## [Aim]
Extend the piece on respect in classrooms, beginning immediately after its final sentence and keeping its first-person voice.

## [Selection]
################

It’s about respect

One of the many great things about having a job that allows you to spend time in various classrooms around the country is being able to interact with so many awesome teachers and students. I feel incredibly privileged to be able to do what I do – but sometimes, just sometimes – it frustrates the heck out of me! And every time I get this feeling, when I stop and analyse it, I realise what’s frustrating me always comes back to one word, respect. Or more often – lack of!

[bctt tweet=” What behaviours do you observe in classrooms that get you thinking? #teachers #respect” username=”donnagolightly1″]

We work with so many awesome people, not just teachers and students but parents, whanau and members of the wider community. Mostly these opportunities are two-way journeys – the people we are working with learn from us and we learn from them.

What I’ve learned recently is that some teachers are so busy trying to get through their curriculums they are forgetting to build respect within and beyond their students. I’ve seen so many instances now where teachers have asked their students to listen, they’ve paused momentarily and then continued on with their instructions. Many of their students have stopped, focused and are listening – but many are not. I’ve seen students with their back to their teacher, students continuing to tito on their digital devices, students who are playing around inside their school bags, students who have continued conversations with peers around them and students who simply got up and walked around the class – all while the teacher has continued delivering instructions or directing class discussions. What have I seen? A lack of respect.

################

## [Collected material]
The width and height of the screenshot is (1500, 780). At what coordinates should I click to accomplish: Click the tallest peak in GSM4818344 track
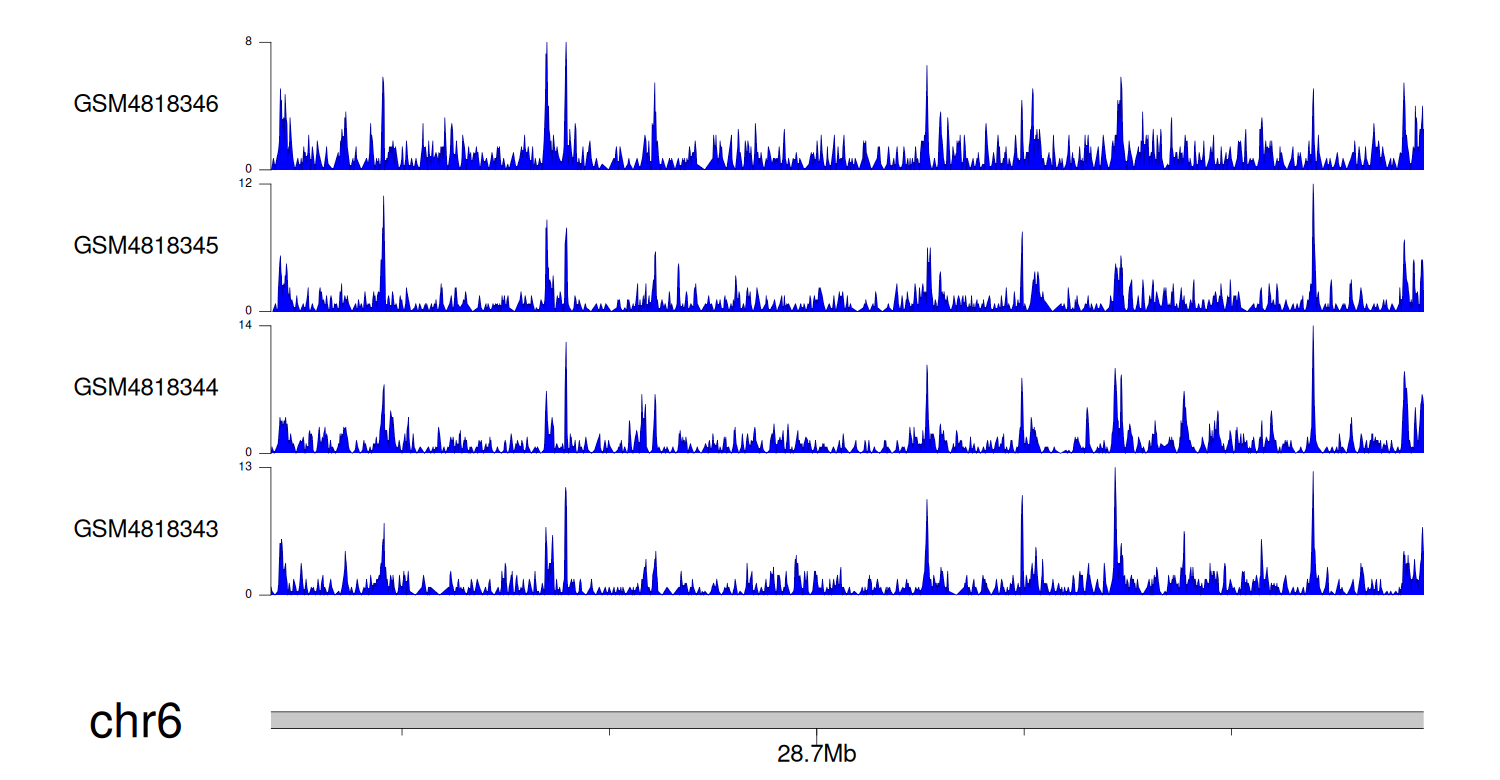(1313, 332)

################

## [Exercise output]
[bctt tweet=” We should never be too busy to teach #respect #teachers” username=”donnagolightly1″]

Many years ago when I first began teaching, I had an amazing tutor teacher (as we called them then). At the time I thought of her as an ‘older’ teacher – in the most polite way of course. Funnily enough, I now find myself being one of those ‘older’ teachers and reflecting on the question, ‘Am I becoming one of those nagging old people who go one about the old days? 😁’

I’d like to think not. I’d like to think what I learned from Helen in my first year of teaching was awesome practice from a wise educator.

One of the first things she instilled in me, and the rest of our team, was to never talk over the kids. Even if we had to wait ten minutes for them all to stop what they were doing, then we should wait for ten minutes. It was about respect. Respect for ourselves as professionals, respect for our students, in that we needed to do the best we could for them and if they weren’t listening we couldn’t do that, and it was about instilling respect in our students for their teacher and their peers.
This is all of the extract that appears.